What are reported human CSF concentrations of ivermectin in cases of neurotoxicity, and which studies measured them?

1. What the clinical case literature actually measured: detection, not a concentration series

A systematic review of post‑marketing and case‑report literature identified a small series of serious neurological adverse events temporally related to ivermectin and specifically notes that in one human case investigators found the drug present in brain tissue, supporting CNS exposure in that individual, but the publication does not provide an array of numeric CSF concentration values across cases ^[1].

2. Surveillance reports: clinical signal without quantitative CSF data

Pharmacovigilance reviews and descriptive studies from mass‑drug‑administration programs and national reporting systems document encephalopathy, coma, and other central and peripheral neurologic disorders after ivermectin use and often examine co‑factors such as Loa loa microfilarial density, yet these surveillance datasets focus on clinical and parasitological metrics rather than reporting serial human CSF ivermectin concentrations ^{[5] [6]}.

3. Genetic and drug‑interaction explanations measured by sequencing and pharmacology, not CSF assays

Investigators have linked rare fatal or severe human cases to potential ABCB1 (mdr‑1/P‑gp) dysfunction and in at least one pediatric encephalopathy case performed ABCB1 sequencing, implicating transporter defects that would theoretically permit CNS accumulation of ivermectin, but that report centers on genetic and clinical findings rather than providing CSF drug levels ^[7].

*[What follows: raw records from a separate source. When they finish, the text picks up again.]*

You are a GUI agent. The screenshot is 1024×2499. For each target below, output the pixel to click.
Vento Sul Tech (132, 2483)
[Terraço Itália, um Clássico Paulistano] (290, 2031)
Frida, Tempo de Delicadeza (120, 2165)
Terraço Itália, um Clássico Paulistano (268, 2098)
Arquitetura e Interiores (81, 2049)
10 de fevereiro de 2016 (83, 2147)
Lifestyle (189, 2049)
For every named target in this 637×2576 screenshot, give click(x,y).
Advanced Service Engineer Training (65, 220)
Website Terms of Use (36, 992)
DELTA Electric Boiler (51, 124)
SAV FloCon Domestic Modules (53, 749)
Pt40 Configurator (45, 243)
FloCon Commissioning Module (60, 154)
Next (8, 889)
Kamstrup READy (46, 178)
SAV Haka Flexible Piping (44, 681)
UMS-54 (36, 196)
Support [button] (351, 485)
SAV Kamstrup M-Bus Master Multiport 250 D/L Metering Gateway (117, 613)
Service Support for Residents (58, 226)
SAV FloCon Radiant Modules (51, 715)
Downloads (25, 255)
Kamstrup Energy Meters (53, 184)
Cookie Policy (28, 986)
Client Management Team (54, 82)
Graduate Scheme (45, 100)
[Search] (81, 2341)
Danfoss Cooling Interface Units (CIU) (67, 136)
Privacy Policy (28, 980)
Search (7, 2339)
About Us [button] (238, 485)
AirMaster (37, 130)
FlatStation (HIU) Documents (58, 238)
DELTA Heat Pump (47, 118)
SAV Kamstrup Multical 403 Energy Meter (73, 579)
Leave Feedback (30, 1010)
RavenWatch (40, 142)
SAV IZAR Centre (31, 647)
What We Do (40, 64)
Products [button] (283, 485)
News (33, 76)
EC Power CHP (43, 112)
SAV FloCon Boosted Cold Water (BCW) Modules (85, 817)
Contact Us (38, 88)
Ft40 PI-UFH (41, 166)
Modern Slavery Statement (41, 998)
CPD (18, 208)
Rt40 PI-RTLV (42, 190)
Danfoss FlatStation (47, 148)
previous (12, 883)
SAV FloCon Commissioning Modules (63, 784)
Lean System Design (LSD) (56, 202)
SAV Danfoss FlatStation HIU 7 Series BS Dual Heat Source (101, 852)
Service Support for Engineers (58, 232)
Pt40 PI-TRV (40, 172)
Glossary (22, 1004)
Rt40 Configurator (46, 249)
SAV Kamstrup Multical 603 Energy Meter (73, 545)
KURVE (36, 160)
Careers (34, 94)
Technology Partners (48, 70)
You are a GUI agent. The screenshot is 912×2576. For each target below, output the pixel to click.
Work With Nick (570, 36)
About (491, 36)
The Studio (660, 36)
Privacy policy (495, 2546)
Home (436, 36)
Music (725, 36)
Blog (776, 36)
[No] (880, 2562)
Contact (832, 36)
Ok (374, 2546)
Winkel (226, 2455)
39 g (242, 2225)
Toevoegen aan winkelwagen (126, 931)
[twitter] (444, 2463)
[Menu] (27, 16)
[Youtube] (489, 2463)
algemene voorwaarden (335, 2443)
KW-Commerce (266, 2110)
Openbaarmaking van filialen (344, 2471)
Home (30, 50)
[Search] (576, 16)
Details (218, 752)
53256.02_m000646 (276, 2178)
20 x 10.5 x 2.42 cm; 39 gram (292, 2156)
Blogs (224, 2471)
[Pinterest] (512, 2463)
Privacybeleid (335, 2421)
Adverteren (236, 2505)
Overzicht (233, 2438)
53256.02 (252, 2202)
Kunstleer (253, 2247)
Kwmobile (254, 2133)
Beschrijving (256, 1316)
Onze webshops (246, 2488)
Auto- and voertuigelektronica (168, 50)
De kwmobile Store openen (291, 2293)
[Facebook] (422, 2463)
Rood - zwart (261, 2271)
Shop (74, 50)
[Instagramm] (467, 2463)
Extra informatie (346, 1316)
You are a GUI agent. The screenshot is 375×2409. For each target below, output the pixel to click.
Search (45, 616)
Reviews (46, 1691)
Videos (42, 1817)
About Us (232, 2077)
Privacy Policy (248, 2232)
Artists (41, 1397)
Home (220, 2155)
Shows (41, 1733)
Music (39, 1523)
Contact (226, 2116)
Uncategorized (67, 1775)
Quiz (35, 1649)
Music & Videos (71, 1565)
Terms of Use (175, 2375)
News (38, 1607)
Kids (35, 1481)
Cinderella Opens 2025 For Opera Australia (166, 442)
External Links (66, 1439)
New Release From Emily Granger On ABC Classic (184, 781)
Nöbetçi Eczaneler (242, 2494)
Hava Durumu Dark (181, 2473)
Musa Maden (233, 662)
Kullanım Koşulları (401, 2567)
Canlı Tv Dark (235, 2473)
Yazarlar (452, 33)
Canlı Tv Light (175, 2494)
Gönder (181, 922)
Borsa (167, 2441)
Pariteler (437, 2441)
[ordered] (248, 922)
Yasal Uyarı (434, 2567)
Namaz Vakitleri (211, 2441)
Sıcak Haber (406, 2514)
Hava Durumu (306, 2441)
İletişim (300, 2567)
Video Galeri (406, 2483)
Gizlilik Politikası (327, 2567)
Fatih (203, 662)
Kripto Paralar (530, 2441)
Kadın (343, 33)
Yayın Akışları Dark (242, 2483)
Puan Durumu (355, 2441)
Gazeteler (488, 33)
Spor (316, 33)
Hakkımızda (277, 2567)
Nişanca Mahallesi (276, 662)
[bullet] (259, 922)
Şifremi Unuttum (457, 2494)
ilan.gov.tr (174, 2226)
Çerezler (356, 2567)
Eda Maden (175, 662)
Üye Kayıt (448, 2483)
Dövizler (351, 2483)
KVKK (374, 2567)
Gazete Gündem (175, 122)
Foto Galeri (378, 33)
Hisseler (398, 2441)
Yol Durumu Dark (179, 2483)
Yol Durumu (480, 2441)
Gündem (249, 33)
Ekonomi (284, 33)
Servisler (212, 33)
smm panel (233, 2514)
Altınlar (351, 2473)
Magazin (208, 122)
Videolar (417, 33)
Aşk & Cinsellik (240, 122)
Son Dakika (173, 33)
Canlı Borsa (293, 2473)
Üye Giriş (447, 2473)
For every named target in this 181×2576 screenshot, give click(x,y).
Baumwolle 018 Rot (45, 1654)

4. What animal and drug‑interaction experiments measured about CNS levels

Controlled animal and interaction studies give the clearest quantitative picture: P‑glycoprotein inhibition or genetic knockout increases brain concentrations of ivermectin in preclinical models, and coadministration of P‑gp inhibitors such as verapamil produced roughly threefold increases in brain ivermectin concentration at 2 hours postdose in experimental settings — findings used to infer human risk though they are not human CSF measurements ^{[4] [3]}.

5. Mechanistic consensus and why CSF measures are scarce

The dominant mechanistic explanation across reviews is that human blood–brain barrier P‑glycoprotein function normally excludes ivermectin from the CNS, and altered function (due to ABCB1 mutations or interacting drugs) or extremely high dosing can permit CNS penetration and neurotoxicity; most human reports therefore document clinical effect, co‑medications, Loa loa burden, or genetic sequencing rather than systematic CSF drug quantitation ^{[2] [5] [8]}.

6. Balanced interpretation and limits of the available reporting

Taken together, the literature provided establishes that ivermectin has been detected in at least one human CNS specimen in the context of neurotoxicity and that preclinical models quantify brain accumulation when transport is impaired, but the reviewed sources do not present a series of numeric CSF ivermectin concentrations from multiple human neurotoxicity cases — a gap that prevents establishing typical CSF concentration ranges associated with toxicity in humans from these reports alone ^{[1] [4] [3]}.

7. Implications for clinicians and researchers

The available evidence indicates clinicians should consider transporter interactions, ABCB1 dysfunction, and high Loa loa microfilarial loads when evaluating post‑ivermectin neurologic syndromes and that focused studies measuring human CSF and brain ivermectin concentrations in confirmed neurotoxicity cases would be required to define toxic CSF thresholds — a need implicit in the case literature but unmet in the cited reports ^{[5] [6] [7]}.